The 9 per cent and 6 per cent interest caps will create a problem for new banks in running their businesses.
The central bank should not fix any interest rate ceiling on SMEs and consumer loans like credit cards.
"I have doubts on whether the 9 per cent interest rate will be effective given the perspective of the market economy," Farashuddin added.
Not one central bank in the world determine the interest rates in their country as only commercial banks do so based on market demand, said Mamun Rashid, managing partner of PricewaterhouseCoopers (PwC) Bangladesh.
The government of Kenya earlier implemented such interest rate ceilings but was later forced to backtrack from its decision.
The single-digit lending rate will help businesspeople but it will not bring any good for depositors.
The low interest rate on deposits will encourage people to invest in land, gold and fictitious cooperative societies and multi-level marketing companies, Rashid said, adding that a good number of people will launder their money abroad as well.
Banks disbursed loans between 7 and 9 per cent interest rates in 2015 and 2016, said Syed Mahbubur Rahman, managing director of Mutual Trust Bank.

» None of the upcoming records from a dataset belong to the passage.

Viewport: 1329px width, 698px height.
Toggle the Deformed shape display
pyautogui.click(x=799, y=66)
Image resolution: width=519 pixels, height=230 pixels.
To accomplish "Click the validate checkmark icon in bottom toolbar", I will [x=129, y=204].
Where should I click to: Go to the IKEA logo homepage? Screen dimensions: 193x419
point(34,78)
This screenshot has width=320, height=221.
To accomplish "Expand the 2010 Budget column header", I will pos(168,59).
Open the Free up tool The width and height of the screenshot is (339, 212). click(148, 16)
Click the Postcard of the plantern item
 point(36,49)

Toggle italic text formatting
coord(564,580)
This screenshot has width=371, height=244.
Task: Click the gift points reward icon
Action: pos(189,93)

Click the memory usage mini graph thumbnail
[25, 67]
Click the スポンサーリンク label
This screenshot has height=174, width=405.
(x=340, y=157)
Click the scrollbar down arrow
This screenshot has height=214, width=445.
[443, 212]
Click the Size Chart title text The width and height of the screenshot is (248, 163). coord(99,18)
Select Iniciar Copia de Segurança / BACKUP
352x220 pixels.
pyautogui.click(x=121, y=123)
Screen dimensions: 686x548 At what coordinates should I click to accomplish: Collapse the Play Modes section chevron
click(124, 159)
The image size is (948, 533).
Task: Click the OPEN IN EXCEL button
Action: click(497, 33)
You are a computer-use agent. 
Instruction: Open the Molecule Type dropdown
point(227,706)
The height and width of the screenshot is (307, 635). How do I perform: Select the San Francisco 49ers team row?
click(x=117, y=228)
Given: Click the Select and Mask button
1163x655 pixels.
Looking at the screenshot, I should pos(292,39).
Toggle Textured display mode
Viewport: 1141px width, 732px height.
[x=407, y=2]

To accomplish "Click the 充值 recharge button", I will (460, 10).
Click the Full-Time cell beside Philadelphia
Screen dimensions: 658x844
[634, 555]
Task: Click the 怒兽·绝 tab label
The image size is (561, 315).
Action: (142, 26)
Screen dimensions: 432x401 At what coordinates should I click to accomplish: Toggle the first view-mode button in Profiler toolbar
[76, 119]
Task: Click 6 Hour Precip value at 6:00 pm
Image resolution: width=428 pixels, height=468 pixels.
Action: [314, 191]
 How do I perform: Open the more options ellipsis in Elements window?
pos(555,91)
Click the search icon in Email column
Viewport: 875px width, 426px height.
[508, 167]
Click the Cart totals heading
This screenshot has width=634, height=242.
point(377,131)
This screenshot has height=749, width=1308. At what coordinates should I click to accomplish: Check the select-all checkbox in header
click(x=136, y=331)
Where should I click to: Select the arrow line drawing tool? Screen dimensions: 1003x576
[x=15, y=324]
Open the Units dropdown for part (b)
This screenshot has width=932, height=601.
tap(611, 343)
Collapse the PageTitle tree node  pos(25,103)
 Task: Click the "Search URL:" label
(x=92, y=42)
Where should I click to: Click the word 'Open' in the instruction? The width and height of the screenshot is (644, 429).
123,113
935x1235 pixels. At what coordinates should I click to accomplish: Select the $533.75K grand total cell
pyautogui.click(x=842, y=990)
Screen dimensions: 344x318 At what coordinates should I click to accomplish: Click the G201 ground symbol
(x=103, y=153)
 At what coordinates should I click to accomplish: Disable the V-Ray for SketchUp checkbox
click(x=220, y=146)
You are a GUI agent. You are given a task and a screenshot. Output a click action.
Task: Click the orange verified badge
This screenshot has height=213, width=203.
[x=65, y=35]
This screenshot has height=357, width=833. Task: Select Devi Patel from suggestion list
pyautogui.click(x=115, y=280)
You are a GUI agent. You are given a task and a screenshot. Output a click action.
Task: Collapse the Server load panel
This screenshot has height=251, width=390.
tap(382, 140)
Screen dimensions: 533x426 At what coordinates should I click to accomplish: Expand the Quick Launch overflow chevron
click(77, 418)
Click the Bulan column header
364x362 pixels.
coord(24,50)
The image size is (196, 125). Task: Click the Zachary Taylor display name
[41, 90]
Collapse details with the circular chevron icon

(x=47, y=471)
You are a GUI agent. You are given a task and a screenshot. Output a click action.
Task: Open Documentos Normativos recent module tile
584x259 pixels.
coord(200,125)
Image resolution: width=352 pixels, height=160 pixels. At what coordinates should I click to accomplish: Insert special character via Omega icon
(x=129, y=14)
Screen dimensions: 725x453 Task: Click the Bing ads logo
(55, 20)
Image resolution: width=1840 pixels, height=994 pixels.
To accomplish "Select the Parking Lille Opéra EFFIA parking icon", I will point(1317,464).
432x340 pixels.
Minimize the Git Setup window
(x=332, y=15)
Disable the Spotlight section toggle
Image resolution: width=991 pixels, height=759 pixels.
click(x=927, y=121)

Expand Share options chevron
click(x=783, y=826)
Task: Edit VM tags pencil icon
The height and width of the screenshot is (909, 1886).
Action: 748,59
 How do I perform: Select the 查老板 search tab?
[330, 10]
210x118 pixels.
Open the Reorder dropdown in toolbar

The interest rate on lending was fixed by the market in line with market demand.
"We should improve corporate governance in the banking sector. And the authority concerned should strengthen the judicial system to tackle habitual defaulters."
Controlling habitual defaulters is a tough job as many of them usually take political shelter, said Rahman, also a former chairman of the Association of Bankers, Bangladesh, a forum of managing directors in the banking sector.
"We should boycott the habitual defaulters socially. Countries like Nepal have already taken such measures against the delinquents."
Remittance may decrease if the interest rate on deposits is brought down and a good amount of funds will escape the banking sector, Rahman added.
"We should accept the 9-6 per cent bound positively as there is no other option," said Mashrur Arefin, managing director of City Bank.
Banks should emphasise on developing human resources as a large number of employees are not digitally efficient, he added.
The four state run lenders -- Sonali, Janata, Agrani and Rupali -- have been following the single-digit interest rate for one and an half years, said Zaid Bakht, chairman of Agrani Bank.
"I do not see any cause to be panicked as Agrani Bank's deposit frequency has not declined despite setting a 6 per cent interest rate."
State run banks will welcome SME clients if they do not get loans from private banks, Bakht added.
The central bank has the power to determine the interest rate on all deposits and lending products as per the Banking Companies Act 1991, said Fazle Kabir, governor of Bangladesh Bank.
The central bank earlier set an interest rate cap on farm loans when the interest rate on lending increased, he said while addressing the event as chief guest.
Banks now enjoy excess liquidity of more than Tk 100,000 crore after maintaining their statutory liquidity ratio.
They will have to give out loans to SME and the manufacturing sector as lenders will not be allowed to decrease the funds flowing in to the industrial sector below their average credit growth in the last three years, Kabir said.
He went on to hope that investment would gain tempo due to the 9 per cent interest rate on lending.
"The central bank is following due diligence while taking this initiative. It recently provided a licence to a new bank after scrutinising it in detail for three years," Kabir said.
Dewan Hanif Mahmud, editor of Bonik Barta, moderated the event, where Khwaja Shahriar, managing director of LankaBangla Finance, also spoke.